Abstract
Keywords: aerodynamics, wheel, flow field
The aerodynamics regarding to road vehicles plays a crucial role recently, as aerodynamic drag influences fuel consumption, and thus pollutant emission significantly. To find the optimal vehicle shapes besides keeping the overall style of the individual cars, the aerodynamic possibilities to reduce drag seem to reach their limits in terms of body shape optimization. Basic low-drag body shapes were developed during the last few decades and following the age of invisible aerodynamic optimization of high-drag-looking, but well styled vehicles (Hucho, 1998). The effect of rotating wheels exposed to a free stream, or being partially covered by the car wheelhouse, leads to a dramatic increase in drag coefficient through mechanisms that are still not fully understood.
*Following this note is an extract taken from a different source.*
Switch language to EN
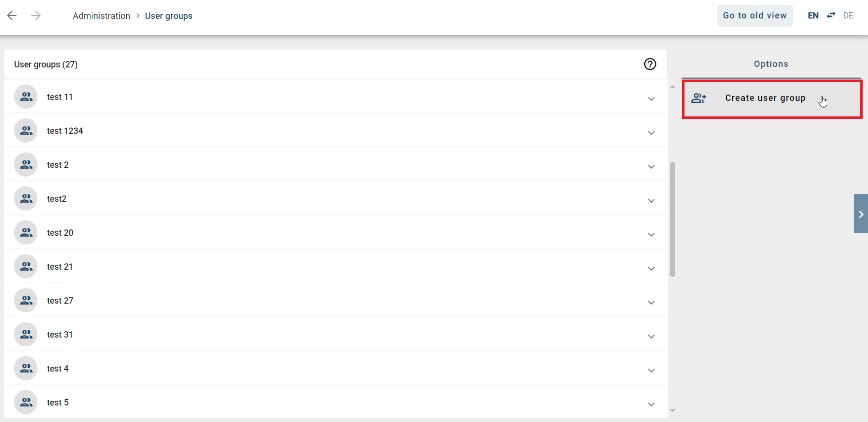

Also wheels influence mud deposition on the vehicle body (Lajos et al. 1984) and are important elements of the under-body flows (Wiedemann, 1996, Lajos, et al. 1988). The contribution of the wheels and wheelhouses to the total aerodynamic drag and lift of a modern car is around 30% and 40%, respectively (Wickern et al., 1995, Eloffson et al., 2002, Merker et al., 1992). Road vehicles, especially their wheels and wheelhouses are bluff bodies, characterized by large regions of flow field influenced by boundary layer separation. The resultant flow field is a complex, 3D flow field. The Reynolds number is in the order of 8 · 105, thus transition occurs far upstream from the wheelhouses so the flow is handled to be turbulent. The fluid can be regarded as incompressible and isothermal.